Kami melihat, dan patut mencurigai, adanya upaya pengalihan fokus parlemen dan juga publik, untuk tidak mengaudit penggunaan dana Covid 19 yang mencapai 405,1 Triliun. Secara substansi, apa efektifitas penyaluran dana ratusan triliun terhadap refocusing anggaran kesehatan terutama pengadaan Alat kesehatan Covid 19 (Alkes) yang terdiri dari pengadaan APD terstandarisasi, Alat PCR swab test, alat Rapid Test Antigen - Antibodi (serologi), alat inkubator, sanitizer, insentif paramedis dll.
Kami menerima banyak laporan, adanya penyalahgunaan penggunaan rapid test yang seharusnya telah banyak di kritik oleh ahli epidemiologi maupun dokter patologi penyakit, bahwa rapid test itu tidak bisa digunakan untuk mendekteksi Virus Covid 19, namun tetap saja alat ini di beli dan digunakan di seluruh pelayanan Rumah Sakit dan pusat pelayanan kesehatan lainnya di berbagai Provinsi/Kabupaten/Kota di Indonesia.
Ada apa dengan bisnis rapid test terkait penggunaan dana refocusing APBN yang disetujui oleh DPR? Ini harus segera dituntaskan.. karena tentunya sangat berbahaya, bagi kepentingan Tracing dan konfirmasi kasus Covid yang banyak beredar di masyarakat, justru menimbulkan ketidakpercayaan terhadap penggunaan rapid test, yang hanya menghambur hamburkan uang negara..

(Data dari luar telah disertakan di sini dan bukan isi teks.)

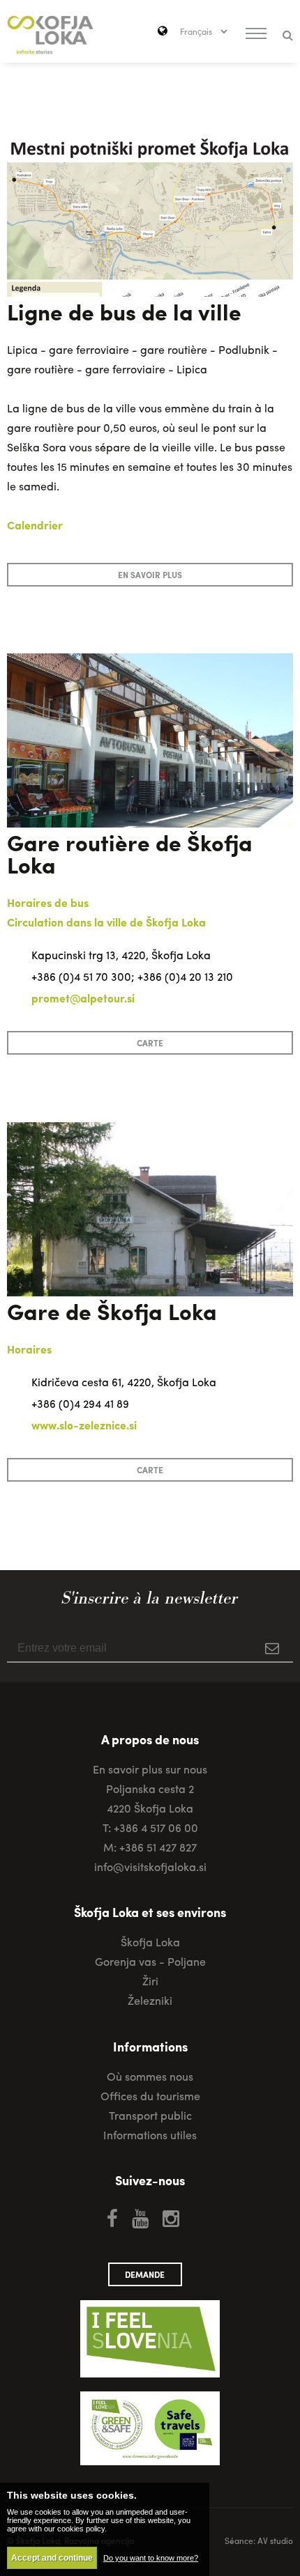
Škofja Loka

Selain itu, bagaimana pertanggung jawaban penggunaan dana jaring pengaman sosial dan insentif perpajakan/stimulus kredit usaha rakyat serta program pemulihan ekonomi nasional yang menggunakan dana refocusing APBN.. bagaimana laporan realisasinya hingga hari ini.. DPR tentunya memiliki banyak pekerjaan rumah yang harus dituntaskan untuk mengawasi pelaksanaan anggaran yang mencapai 405,1 Triliun tersebut, dan menyampaikan hasilnya ke publik dan rakyat Indonesia..
Terlebih lagi, Indonesia saat ini justru mengalami peningkatan dan perluasan wilayah epidemi covid 19, dimana berdasarkan catatan kasus yang teregister jumlah covid 19 per tanggal 10 Oktober 2020 telah mencapai 324.658 kasus, dengan jumlah kematian yang mencapai 11.677 kematian kumulatif karena covid.. Angka ini, tentunya perlu dipertanyakan, sebab DPR telah menyetujui penggunaan anggaran APBN dalam yang jumlah yang besar, dan mengapa kasus Covid ini justru semakin bertambah besar.. Pemerintah, harus bisa menjelaskan secara rinci kepada DPR, mengapa pandemi covid 19 justru semakin meningkat drastis..
Kami fraksi partai demokrat, justru menyayangkan, keputusan Pemerintah bersama Badan Legislasi DPR RI, justru memaksakan pengesahan UU omnibuslaw, yang diyakini akan memicu gelombang protes dari kalangan buruh/mahasiswa dalam skala yang meluas, yang justru membahayakan rakyat dan semakin memperburuk pandemi covid 19 di Indonesia.
Tentunya, kita tidak bisa melarang rakyat, kaum buruh, dan mahasiswa, untuk turun kejalan menyuarakan aspirasi mereka, jika DPR bersama pemerintah sendiri tidak bisa menahan dirinya, untuk tidak terlalu terburu buru mengesahkan RUU yang notabene mengalami penolakan dari kalangan buruh.